Abstract:
Multiple Sequence Alignment (MSA) is essential in bioinformatics for identifying conserved
regions and evolutionary relationships among biological sequences. Due to its efficiency and precision,
the MAFFT algorithm is a popular tool for conducting MSA. However, the effect of numerous
parameters and their interactions on some performance metrics remains relatively underexplored.

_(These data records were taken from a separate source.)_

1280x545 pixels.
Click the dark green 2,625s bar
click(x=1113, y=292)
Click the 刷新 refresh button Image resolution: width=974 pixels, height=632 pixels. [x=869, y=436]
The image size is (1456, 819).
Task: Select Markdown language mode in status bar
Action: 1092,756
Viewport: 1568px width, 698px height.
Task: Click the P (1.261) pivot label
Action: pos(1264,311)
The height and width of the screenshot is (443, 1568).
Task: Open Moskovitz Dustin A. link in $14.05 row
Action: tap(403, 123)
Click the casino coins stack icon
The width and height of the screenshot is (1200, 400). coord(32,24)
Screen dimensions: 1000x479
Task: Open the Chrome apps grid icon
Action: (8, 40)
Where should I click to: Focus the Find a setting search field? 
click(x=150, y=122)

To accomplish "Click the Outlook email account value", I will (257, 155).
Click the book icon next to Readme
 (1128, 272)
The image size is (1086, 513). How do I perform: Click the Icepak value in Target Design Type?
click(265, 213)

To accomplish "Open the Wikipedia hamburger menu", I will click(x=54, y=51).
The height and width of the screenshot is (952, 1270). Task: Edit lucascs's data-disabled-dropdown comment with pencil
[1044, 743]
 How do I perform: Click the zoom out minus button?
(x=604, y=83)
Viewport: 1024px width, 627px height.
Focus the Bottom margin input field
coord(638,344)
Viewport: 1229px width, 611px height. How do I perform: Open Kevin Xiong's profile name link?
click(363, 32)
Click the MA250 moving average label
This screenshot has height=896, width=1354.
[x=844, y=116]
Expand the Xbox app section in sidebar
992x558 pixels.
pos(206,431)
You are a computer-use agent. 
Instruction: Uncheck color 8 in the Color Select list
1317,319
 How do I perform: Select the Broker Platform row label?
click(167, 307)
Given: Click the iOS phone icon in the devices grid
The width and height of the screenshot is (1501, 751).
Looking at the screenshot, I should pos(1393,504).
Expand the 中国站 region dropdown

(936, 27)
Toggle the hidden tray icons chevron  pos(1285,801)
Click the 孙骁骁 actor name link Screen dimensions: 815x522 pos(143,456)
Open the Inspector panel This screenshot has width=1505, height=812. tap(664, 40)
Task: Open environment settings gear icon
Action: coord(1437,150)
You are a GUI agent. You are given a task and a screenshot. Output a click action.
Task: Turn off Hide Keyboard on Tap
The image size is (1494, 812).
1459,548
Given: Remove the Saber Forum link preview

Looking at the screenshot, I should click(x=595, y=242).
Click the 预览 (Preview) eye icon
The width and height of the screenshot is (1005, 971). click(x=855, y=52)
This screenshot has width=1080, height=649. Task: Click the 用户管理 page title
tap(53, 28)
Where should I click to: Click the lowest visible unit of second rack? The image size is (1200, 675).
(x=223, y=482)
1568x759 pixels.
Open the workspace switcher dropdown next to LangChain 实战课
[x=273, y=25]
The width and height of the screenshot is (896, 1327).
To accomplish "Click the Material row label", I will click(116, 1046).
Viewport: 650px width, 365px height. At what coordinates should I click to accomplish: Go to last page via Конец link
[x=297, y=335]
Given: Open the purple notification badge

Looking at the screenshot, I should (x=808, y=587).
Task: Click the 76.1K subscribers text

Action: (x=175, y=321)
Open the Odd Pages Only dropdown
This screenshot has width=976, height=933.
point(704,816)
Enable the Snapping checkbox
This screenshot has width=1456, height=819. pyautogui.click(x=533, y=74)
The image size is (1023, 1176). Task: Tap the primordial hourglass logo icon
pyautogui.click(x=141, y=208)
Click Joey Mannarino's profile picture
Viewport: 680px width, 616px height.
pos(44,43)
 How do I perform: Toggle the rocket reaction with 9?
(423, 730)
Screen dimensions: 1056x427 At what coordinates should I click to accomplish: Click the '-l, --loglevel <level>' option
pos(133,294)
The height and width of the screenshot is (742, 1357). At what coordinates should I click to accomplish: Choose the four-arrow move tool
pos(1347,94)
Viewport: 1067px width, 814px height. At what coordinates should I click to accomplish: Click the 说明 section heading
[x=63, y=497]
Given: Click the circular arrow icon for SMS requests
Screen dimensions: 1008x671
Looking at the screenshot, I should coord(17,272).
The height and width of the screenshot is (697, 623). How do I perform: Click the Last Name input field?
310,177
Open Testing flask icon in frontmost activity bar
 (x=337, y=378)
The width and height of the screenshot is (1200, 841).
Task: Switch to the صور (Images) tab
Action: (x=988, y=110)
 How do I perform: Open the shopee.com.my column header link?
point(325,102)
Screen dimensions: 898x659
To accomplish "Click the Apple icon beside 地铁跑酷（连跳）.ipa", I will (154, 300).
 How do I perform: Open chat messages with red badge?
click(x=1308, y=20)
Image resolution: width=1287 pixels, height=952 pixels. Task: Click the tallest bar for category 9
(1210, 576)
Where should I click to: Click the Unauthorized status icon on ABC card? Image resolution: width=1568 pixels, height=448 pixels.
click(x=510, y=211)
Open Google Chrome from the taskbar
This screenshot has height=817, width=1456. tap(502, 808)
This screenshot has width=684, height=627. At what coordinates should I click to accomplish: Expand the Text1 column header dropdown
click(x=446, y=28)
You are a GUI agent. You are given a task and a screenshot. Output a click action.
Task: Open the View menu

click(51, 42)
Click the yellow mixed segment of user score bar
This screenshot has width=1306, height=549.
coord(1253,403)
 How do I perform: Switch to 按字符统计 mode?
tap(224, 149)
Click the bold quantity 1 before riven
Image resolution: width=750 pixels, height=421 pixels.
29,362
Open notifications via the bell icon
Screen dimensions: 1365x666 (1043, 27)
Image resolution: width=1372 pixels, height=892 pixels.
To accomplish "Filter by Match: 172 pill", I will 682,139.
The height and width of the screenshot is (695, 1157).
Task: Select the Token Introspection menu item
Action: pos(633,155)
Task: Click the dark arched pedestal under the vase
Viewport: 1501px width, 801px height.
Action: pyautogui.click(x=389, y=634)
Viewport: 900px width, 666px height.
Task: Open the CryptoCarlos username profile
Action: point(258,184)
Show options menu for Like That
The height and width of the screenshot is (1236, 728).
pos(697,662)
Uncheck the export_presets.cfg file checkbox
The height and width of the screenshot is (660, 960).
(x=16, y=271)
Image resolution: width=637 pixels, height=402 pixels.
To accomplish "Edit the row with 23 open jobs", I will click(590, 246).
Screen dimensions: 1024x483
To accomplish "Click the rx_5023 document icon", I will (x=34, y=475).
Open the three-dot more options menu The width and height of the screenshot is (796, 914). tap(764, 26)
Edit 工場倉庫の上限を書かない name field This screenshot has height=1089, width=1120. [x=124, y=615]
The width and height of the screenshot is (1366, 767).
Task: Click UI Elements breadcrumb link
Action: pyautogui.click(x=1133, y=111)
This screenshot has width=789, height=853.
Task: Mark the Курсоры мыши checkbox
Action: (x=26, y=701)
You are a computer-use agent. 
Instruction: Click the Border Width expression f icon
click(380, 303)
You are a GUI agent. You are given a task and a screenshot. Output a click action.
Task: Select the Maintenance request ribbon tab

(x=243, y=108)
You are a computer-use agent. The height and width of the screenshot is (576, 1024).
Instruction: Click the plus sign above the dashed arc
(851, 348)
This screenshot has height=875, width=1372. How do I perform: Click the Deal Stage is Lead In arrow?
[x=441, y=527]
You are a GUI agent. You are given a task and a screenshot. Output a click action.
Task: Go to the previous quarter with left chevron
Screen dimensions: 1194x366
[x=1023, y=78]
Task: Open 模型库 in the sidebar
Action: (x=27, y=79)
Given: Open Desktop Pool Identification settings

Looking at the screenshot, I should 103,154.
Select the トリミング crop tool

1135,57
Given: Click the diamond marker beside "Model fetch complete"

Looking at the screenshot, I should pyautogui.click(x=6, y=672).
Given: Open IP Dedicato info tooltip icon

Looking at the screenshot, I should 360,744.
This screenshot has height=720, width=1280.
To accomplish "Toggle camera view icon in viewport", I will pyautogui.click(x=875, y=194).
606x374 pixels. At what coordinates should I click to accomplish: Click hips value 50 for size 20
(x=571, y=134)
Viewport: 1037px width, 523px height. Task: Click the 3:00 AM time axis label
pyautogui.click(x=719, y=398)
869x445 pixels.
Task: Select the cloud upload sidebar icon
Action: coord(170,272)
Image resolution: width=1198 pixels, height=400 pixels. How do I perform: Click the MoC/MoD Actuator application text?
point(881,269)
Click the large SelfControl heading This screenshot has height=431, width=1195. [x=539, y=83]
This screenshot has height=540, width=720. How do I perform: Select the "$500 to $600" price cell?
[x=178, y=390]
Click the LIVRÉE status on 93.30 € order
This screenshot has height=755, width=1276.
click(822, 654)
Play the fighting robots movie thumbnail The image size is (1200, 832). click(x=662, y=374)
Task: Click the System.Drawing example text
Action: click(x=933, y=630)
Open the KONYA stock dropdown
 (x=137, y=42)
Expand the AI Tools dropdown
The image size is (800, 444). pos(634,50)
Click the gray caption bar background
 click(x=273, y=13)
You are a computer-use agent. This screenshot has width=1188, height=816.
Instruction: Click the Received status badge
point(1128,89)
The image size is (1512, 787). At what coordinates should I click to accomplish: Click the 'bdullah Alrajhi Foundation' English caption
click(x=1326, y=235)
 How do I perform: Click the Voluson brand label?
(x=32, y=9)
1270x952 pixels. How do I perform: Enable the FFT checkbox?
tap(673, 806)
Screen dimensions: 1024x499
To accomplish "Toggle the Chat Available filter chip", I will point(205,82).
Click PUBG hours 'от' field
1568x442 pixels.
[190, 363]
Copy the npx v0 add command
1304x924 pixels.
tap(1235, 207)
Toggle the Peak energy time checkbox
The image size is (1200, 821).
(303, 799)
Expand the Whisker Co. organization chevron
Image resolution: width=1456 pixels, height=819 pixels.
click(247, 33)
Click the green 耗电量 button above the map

In this study, we investigate the effects and interactions of four important parameters: number of
sequences, sequence length, insertion rate, and deletion rate, on four performance metrics of the
MAFFT tool.
By generating a diverse dataset of biological sequences, we carried out a comprehensive
analysis of MAFFT's performance in terms of Sum of Pairs Score (SPS), Column Score (CS), and
Delay. Through a series of controlled experiments using the design of experiments, we assessed the
impact of parameters’ variation and their interactions on these performance metrics.
Our findings indicate that the considered parameters and their interactions significantly
influence the MAFFT’s performance across all the metrics. Specifically, the most influential
parameter in terms of SPS and CS quality is the number of sequences. However, the sequence length
parameter has a greater impact on the delay metric. Additionally, insertion and deletion rates, has a
relatively lower impact on all alignment quality metrics.
These results emphasize the importance of parameter impact and their interactions on the
MAFFT tool. The study provides insights into the interplay between MAFFT's parameter settings and
its performance, enabling researchers and practitioners to make informed decisions when applying
the tool to biological sequence alignment tasks.